-- PARTS OF THE EXERCISE --
**1)** Reproduce the portion of the Nagios forum excerpt below, starting at "The filesystem isn't" and ending at "alert never changed.".
**2)** For each statement (a), (b), and (c), state whether it agrees with the Nagios forum excerpt below, answering yes or no and quoting the deciding words of the excerpt exactly.
(a) The CRITICAL alert had persisted for 28 days.
(b) Forcing a re-check of the service from the Nagios Server GUI cleared the CRITICAL alert.
(c) The poster already understood what was meant by "service config."

-- start of GIVEN PASSAGE --

The filesystem isn't indicating that it is 95% full, nor that there are only 5% inodes left for the filesystem...

What gives?

coactmwp · Post by **coactmwp** » Mon Jul 08, 2019 6:34 pm

lmiltchev wrote:Does the state change if you forcefully re-schedule the next check of this service from the GUI? Can you post the service config, along with any relevant objects, i.e. a command and/or a template that this service is using?

@lmitchev

This CRITICAL alert has been going on now for 28 days straight, and after the maintenance window reboot of the LPAR that I arranged for last week, I forced a re-check of the service from the Nagios Server GUI, and the CRITICAL alert never changed.

Please let me know what you mean by "service config" and "relevant objects", and I will post them in my next reply. I thought I had provided all the salient information about the Nagios configuration on the client LPAR in my original posting to this forum...

-- end of GIVEN PASSAGE --
-- start of EXTRACTED DATA --

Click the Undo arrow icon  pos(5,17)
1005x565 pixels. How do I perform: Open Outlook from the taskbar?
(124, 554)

-- end of EXTRACTED DATA --
-- start of EXTRACTED DATA --

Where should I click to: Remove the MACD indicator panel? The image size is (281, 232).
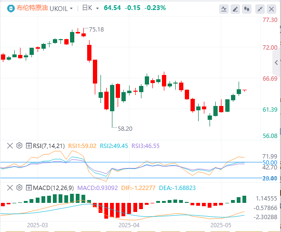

-- end of EXTRACTED DATA --
-- start of EXTRACTED DATA --

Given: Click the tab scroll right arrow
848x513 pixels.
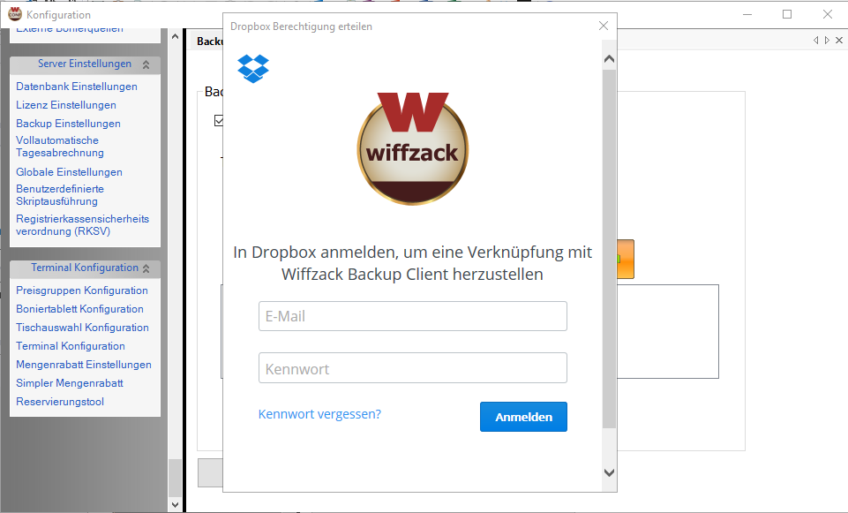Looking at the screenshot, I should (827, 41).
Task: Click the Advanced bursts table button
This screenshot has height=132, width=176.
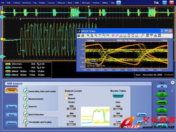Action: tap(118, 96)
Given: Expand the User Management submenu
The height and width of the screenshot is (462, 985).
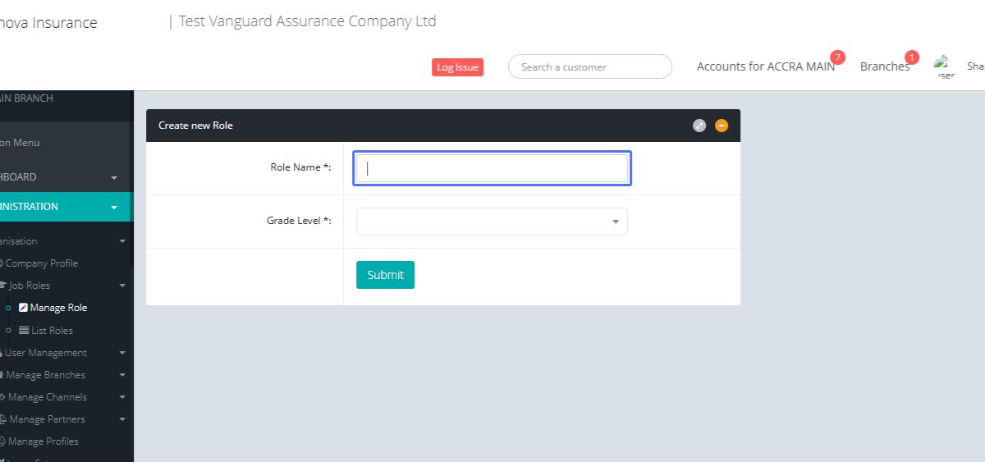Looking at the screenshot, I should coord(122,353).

-- end of EXTRACTED DATA --

-- ANSWERS GIVEN --
**1)**
The filesystem isn't indicating that it is 95% full, nor that there are only 5% inodes left for the filesystem...

What gives?

coactmwp · Post by **coactmwp** » Mon Jul 08, 2019 6:34 pm

lmiltchev wrote:Does the state change if you forcefully re-schedule the next check of this service from the GUI? Can you post the service config, along with any relevant objects, i.e. a command and/or a template that this service is using?

@lmitchev

This CRITICAL alert has been going on now for 28 days straight, and after the maintenance window reboot of the LPAR that I arranged for last week, I forced a re-check of the service from the Nagios Server GUI, and the CRITICAL alert never changed.

**2)**
(a) Yes: "This CRITICAL alert has been going on now for 28 days straight"
(b) No: "the CRITICAL alert never changed."
(c) No: "Please let me know what you mean by "service config" and "relevant objects""